In phase II, investigators assessed the safety and maximum tolerated dose of the combination. Secondary endpoints included response rate (complete remission/incomplete hematologic recovery [CR/CRi]), duration of response (DOR), and overall survival (OS).
Participants received AZA at 75 mg/m2 on days 1–7, VEN at 400 mg (or an approved equivalent dose) on days 1–28, and magro on days 1, 4, 8, 11, 15, and 22 in the first cycle, weekly in the second cycle, and every two weeks in the third and subsequent cycles.
Results
In the newly diagnosed AML group, the median age was 70 years (range 33–84), and many had high-risk AML characteristics. Responses and toxicity were evaluated in the intention-to-treat (ITT) population. One patient was still in their first cycle, so their early treatment phase wasn’t assessable, but in the remaining 16 newly diagnosed AML patients, the CR/CRi rate was 94% (15 out of 16) and CR was 81%. All patients achieved a response after one cycle. During a median follow-up period of 3.4 months, one of the 17 first-line patients died due to relapse. Among the 7 newly diagnosed AML patients with TP53 mutations who could be evaluated, the investigators reported a CR/CRi rate of 100% and CR of 86%, MRD-negativity of 57%, complete cytogenetic response in 3 patients, and remission in 6.

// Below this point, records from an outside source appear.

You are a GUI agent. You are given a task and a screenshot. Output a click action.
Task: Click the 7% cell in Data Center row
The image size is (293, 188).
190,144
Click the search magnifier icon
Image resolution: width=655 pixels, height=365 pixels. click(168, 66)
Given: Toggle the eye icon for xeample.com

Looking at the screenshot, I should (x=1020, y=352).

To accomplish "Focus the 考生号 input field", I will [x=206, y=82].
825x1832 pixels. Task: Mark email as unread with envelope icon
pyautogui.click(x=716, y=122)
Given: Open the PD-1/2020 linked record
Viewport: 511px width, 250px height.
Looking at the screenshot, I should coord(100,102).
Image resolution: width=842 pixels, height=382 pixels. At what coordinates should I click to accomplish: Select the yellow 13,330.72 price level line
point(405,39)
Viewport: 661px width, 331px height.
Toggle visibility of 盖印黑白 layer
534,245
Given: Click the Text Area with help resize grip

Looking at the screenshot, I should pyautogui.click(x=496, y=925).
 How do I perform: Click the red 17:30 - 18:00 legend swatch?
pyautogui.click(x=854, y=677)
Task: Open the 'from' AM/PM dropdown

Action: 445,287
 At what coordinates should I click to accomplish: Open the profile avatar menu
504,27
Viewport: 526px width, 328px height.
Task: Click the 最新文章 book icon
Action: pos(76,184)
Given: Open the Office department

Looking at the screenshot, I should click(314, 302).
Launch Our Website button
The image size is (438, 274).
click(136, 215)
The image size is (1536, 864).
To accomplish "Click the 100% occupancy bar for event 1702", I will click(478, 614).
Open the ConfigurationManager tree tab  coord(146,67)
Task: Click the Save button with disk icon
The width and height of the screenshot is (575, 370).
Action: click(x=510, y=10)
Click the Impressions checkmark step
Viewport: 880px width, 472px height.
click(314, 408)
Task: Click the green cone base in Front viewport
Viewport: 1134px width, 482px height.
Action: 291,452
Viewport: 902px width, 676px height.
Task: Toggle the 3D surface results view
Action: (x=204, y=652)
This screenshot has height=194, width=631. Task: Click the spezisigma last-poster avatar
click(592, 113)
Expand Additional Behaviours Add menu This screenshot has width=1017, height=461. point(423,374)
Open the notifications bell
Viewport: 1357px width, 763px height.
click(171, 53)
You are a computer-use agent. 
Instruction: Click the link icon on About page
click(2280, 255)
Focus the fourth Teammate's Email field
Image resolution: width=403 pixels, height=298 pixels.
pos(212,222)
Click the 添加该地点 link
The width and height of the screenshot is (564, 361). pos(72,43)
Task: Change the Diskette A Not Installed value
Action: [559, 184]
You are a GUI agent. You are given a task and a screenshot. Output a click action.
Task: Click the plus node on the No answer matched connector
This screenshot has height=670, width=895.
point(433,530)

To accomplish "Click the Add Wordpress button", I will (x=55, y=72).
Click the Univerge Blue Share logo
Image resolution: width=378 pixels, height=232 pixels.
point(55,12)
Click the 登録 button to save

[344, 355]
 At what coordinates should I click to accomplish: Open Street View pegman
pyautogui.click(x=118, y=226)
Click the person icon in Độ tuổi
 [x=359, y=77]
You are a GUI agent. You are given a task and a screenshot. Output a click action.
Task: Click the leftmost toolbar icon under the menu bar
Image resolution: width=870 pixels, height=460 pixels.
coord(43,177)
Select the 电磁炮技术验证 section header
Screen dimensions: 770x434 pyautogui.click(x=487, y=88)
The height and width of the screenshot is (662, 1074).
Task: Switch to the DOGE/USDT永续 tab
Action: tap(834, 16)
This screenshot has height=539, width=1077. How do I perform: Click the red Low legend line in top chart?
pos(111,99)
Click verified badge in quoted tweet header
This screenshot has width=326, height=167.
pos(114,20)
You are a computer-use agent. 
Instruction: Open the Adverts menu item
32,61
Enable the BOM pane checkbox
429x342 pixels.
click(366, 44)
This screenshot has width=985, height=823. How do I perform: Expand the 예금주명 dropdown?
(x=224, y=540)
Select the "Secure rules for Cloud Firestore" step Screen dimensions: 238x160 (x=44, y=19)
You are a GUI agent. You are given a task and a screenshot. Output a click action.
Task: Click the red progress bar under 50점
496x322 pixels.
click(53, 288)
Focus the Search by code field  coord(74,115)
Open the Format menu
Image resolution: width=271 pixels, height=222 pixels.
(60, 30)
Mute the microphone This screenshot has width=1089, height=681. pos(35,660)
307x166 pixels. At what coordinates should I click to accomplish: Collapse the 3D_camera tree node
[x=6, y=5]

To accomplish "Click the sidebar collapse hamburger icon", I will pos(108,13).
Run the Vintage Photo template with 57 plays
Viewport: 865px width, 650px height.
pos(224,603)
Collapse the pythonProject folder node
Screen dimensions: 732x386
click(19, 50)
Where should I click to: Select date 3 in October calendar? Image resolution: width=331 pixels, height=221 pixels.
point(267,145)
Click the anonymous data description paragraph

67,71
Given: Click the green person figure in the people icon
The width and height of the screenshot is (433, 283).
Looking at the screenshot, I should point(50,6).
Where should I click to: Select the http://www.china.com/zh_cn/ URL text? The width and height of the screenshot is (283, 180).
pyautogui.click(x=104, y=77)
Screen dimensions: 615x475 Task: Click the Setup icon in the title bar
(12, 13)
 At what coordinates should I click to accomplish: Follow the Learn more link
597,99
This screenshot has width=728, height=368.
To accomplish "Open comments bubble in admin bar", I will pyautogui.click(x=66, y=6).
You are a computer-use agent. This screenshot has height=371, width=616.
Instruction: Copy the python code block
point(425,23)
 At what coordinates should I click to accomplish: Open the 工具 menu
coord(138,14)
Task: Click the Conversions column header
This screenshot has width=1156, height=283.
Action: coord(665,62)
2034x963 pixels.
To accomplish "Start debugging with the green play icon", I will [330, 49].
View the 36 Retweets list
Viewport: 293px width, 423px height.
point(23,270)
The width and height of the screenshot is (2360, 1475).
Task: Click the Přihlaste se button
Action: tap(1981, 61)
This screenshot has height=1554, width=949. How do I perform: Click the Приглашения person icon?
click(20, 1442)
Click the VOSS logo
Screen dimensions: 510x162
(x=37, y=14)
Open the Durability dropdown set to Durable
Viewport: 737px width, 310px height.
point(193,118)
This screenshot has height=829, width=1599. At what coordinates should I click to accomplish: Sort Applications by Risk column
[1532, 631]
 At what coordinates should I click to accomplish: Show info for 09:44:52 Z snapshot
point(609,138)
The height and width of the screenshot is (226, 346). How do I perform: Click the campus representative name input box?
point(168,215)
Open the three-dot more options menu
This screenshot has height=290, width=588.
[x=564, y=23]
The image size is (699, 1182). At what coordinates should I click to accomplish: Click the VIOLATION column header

In the R/R AML cases, the CR/CRi rate was 63% among those who had not previously used VEN, and the median OS was not reached. In contrast, among those with VEN regimen failures, the CR/CRi rate was 27%, and the median OS was 3.1 months.
In the entire cohort of 38 patients, mortality rates at 4 weeks (0%) and 8 weeks (9.7%; n = 4) were recorded. All four deceased patients had R/R AML.
The most common treatment-related non-hematologic adverse events included hypokalemia (58%), hypophosphatemia (55%), hyperbilirubinemia (53%), hyponatremia (53%), and sinus tachycardia (47%). Grade 3/4 adverse events included pneumonia (32%), febrile neutropenia (32%), hyperbilirubinemia (11%), elevated ALT (11%), and skin infections (11%).
Careful monitoring for anemia was conducted in the study participants, resulting in no severe cases or treatment interruptions/cessations due to anemia.
Conclusion
The study demonstrated that the combination of venetoclax, azacitidine, and magrolimab is particularly effective in newly diagnosed AML patients who are older or have high-risk characteristics.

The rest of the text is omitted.